The input —

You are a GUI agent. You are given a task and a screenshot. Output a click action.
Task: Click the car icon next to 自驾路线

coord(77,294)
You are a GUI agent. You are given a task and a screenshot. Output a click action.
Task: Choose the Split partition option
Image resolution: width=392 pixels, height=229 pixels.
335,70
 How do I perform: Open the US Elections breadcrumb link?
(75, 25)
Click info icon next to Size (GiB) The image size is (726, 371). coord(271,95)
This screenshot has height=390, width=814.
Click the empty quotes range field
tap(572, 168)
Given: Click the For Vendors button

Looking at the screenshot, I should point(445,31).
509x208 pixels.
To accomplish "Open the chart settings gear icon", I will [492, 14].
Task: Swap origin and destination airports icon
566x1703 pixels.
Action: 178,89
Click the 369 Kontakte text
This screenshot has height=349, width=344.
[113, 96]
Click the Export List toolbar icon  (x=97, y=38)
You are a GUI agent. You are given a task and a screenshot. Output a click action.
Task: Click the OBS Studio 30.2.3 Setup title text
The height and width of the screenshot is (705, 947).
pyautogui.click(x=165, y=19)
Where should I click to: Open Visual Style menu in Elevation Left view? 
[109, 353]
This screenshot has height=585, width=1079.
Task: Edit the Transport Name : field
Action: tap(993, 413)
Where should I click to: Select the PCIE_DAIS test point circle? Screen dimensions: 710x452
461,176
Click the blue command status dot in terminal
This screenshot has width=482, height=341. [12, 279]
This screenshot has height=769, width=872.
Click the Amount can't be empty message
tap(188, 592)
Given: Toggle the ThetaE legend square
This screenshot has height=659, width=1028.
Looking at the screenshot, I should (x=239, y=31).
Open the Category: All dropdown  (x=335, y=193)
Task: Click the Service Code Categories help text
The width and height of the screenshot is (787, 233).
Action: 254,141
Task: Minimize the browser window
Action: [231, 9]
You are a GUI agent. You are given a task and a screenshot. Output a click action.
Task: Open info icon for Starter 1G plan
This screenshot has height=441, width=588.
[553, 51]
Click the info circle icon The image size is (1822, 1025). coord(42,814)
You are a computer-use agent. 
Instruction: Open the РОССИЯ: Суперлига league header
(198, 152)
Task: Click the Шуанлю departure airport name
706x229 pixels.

About this task —
Which lines of the records above hold the word "info"? Copy each one out.

Answer to this exercise —
Click info icon next to Size (GiB) The image size is (726, 371). coord(271,95)
Task: Open info icon for Starter 1G plan
Click the info circle icon The image size is (1822, 1025). coord(42,814)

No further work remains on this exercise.